Se preguntó por un segundo sintiendo un vacío en su cuerpo. Tapó su boca, inhaló con fuerza y dio un grito sonoro, como último esfuerzo de aquello que quedaba ¿Qué podría hacer en ese nuevo mundo? ¿No existía el infierno?
Abrió los ojos con fuerza, había dejado aquella imagen oscura de su nueva vida. Era extraño, sus manos ahora habían cambiado, buscó con su mirada un espejo solo encontrando al frente suyo un gran trono dorado. Caminó lentamente, sentir sus piernas nuevamente tocando algo le daba seguridad ¿Dónde estaba antes de esto? Solo sabía que estuvo vivo, pero ahora no era más que un recuerdo perdido. Sus pasos se afianzaban cada vez más hasta estar tan cerca que podía ver aquel trono frente a él. Una sonrisa apareció en su rostro como si alguien le diera un nuevo lugar donde vivir, pero no era nada más que una triste broma.
- Ese lugar es mío - una voz resonó en su espalda. Sobresaltado, giró buscando de donde provenía, pero una figura se dibujó a su lado.

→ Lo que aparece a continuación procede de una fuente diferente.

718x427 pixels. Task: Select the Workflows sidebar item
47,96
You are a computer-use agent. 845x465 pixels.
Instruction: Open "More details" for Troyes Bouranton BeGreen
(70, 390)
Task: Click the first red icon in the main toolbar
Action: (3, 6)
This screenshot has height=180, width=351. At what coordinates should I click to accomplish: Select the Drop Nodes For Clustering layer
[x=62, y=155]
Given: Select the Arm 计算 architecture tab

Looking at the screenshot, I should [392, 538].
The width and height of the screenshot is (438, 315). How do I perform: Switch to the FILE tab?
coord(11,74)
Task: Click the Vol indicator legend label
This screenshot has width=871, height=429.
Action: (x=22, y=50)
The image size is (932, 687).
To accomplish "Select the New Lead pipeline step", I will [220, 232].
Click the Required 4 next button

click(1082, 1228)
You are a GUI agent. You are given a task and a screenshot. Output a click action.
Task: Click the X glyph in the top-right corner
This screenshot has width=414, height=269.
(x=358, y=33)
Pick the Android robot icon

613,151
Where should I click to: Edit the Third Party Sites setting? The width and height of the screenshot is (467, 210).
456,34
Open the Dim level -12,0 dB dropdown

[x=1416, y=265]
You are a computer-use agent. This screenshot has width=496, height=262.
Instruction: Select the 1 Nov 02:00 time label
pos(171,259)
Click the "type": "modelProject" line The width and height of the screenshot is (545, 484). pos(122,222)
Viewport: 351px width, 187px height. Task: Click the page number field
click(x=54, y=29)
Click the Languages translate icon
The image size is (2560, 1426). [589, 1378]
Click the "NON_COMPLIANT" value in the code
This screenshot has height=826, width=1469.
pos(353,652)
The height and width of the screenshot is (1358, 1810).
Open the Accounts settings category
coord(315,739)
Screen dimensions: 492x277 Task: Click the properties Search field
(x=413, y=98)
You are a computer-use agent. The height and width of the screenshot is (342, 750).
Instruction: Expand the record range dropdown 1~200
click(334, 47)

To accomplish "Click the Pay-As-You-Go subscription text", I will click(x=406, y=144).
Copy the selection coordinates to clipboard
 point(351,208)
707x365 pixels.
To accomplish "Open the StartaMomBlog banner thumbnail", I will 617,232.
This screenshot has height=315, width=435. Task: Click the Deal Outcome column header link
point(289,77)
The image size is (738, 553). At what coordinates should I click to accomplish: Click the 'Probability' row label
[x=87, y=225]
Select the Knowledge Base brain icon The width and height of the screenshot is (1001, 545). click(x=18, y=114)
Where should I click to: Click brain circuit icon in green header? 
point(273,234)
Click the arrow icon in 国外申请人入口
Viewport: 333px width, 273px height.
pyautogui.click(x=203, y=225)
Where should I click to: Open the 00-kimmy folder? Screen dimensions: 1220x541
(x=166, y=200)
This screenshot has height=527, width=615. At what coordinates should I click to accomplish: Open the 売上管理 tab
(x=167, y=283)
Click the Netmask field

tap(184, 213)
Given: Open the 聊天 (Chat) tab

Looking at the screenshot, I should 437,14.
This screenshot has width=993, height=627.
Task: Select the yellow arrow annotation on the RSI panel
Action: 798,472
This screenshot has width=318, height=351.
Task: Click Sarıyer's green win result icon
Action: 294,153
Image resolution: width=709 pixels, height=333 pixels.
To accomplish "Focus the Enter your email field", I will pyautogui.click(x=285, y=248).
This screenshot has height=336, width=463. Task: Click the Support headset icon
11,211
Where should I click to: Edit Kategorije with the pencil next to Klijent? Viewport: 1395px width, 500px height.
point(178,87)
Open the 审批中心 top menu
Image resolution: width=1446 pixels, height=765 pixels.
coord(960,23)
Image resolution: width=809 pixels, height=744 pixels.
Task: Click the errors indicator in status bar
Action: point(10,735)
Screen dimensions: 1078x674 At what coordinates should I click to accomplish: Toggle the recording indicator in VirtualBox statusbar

Al verlo pudo recordar aquella pálida imagen que alguna vez había pactado con él.
- Hola, Alastor ¿Cómo estuvo el viaje en el purgatorio? - el demonio frente a él tomó asiento en aquel trono marcando una distancia entre ambos.
- ¿Purgatorio? - él sabía que existía ese lugar, pero no pensó que llegaría al purgatorio
- No creas que tenías oportunidad, en realidad es como el conducto regular - hizo unas comillas con sus dedos - De todos modos, te doy la bienvenida al inferno, espero que tengas una excelente llegada - sonrió celebrando su llegada - Aunque para tu... persona estuviste mucho más de lo que yo creí. Yo apostaba que te darían solo cinco años en él y mira, estuviste mucho más que eso.
- Mi apariencia... - dijo mirando sus manos
- Ah eso - se acercó haciendo aparecer un espejo frente a él - Todos al llegar tienen un cambio visual. Aunque con suerte tuviste uno de los cambios más sutiles, solo un tono de color nuevo y esos - hizo un gesto señalando sus astas.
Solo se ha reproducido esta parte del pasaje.